Write a few bullet points here.

# Challenge Problem
Remember, you need to do at least two of these challenge problems this quarter.

This challenge problem is open ended for you to take in a direction that you are most interested in. Here are some suggestions (do 1 or 2 of these):

* Extend the random forests model to predict vote share on Prop 21, rather than a binary yes/no, and using additional variables. See suggestions below. 
* Use a neural network instead. How much does this improve the predictions? Use charts to compare the predictions to the random forests model.
* Examine the geographic distribution of the predictions, through mapping the prediction errors. Where does your model perform best? Does this give you pointers as to how to improve your model?

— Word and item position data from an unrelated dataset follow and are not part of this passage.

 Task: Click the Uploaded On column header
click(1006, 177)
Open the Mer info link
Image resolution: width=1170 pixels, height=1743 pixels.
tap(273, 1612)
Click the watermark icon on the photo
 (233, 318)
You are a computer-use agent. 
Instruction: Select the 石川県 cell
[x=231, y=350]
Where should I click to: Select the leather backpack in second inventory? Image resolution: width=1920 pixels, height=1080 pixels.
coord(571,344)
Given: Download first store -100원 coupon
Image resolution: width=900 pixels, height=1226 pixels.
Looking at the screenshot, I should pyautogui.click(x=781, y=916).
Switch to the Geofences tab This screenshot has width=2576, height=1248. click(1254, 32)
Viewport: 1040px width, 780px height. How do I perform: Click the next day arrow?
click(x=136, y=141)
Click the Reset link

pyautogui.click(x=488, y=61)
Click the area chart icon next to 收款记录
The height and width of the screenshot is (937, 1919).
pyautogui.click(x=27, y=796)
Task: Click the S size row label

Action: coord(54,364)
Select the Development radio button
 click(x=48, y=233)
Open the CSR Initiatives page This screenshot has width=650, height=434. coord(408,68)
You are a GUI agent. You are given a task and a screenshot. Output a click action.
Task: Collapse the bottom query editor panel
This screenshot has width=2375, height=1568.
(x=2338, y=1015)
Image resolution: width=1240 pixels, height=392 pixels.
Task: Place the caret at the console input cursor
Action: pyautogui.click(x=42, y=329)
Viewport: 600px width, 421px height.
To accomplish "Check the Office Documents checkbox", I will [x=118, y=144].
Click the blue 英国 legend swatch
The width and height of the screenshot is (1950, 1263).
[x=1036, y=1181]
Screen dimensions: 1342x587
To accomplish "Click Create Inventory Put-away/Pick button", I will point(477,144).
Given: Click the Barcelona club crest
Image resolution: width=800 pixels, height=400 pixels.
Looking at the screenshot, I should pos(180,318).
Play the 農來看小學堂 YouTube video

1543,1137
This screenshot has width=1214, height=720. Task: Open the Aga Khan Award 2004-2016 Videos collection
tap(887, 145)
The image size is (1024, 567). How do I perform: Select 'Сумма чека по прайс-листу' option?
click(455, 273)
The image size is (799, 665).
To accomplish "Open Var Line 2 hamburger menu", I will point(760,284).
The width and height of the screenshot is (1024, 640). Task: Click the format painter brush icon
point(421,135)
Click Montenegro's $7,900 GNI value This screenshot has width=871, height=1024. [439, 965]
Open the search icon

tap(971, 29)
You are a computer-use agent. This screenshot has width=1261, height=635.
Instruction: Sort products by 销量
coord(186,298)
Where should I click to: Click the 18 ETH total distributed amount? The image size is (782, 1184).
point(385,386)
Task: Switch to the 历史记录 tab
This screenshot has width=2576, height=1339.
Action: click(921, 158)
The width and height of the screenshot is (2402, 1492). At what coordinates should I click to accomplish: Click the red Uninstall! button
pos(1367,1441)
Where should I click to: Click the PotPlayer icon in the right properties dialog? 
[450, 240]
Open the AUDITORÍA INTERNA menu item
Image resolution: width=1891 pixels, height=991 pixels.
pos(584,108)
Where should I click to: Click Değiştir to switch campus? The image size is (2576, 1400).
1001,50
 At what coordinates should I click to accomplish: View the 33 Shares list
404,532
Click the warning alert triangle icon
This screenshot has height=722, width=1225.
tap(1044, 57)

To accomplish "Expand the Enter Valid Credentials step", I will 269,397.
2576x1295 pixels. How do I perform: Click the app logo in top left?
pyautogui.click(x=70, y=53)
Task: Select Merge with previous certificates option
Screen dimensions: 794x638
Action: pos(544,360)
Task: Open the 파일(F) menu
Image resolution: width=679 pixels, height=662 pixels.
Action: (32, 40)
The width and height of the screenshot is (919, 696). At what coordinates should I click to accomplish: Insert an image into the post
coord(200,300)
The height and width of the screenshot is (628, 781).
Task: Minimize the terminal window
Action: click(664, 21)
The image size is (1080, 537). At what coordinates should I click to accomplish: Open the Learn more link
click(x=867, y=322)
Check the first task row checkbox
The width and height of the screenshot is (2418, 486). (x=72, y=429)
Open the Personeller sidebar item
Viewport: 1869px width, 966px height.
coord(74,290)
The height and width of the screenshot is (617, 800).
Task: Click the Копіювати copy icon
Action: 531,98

In all cases, write some brief interpretation in a markdown cell.

*Predicting a continuous variable*

Classification problems are typically binary or categorical - which category do you predict a given observation to fall into. In some cases, however, we might want to predict a continuous variable, such as the percentage of "yes" votes on Prop 21. For this we can use `RandomForestRegressor`, which works very similarly to `RandomForestClassifier`. You can follow exactly the same steps: create the `rf` object, fit the model, and predict using the test sample.

How do you evaluate model performance? Since we have a continuous variable, we can't use the confusion matrix. But we can look at the absolute error (each predicted value minus the true value for each of our test precincts). I.e., `abs(y_pred-y_test)`. You can also do a scatter plot of the predicted values against the true values. The divergence from the 45 degree line is a good indication of how well the model fits.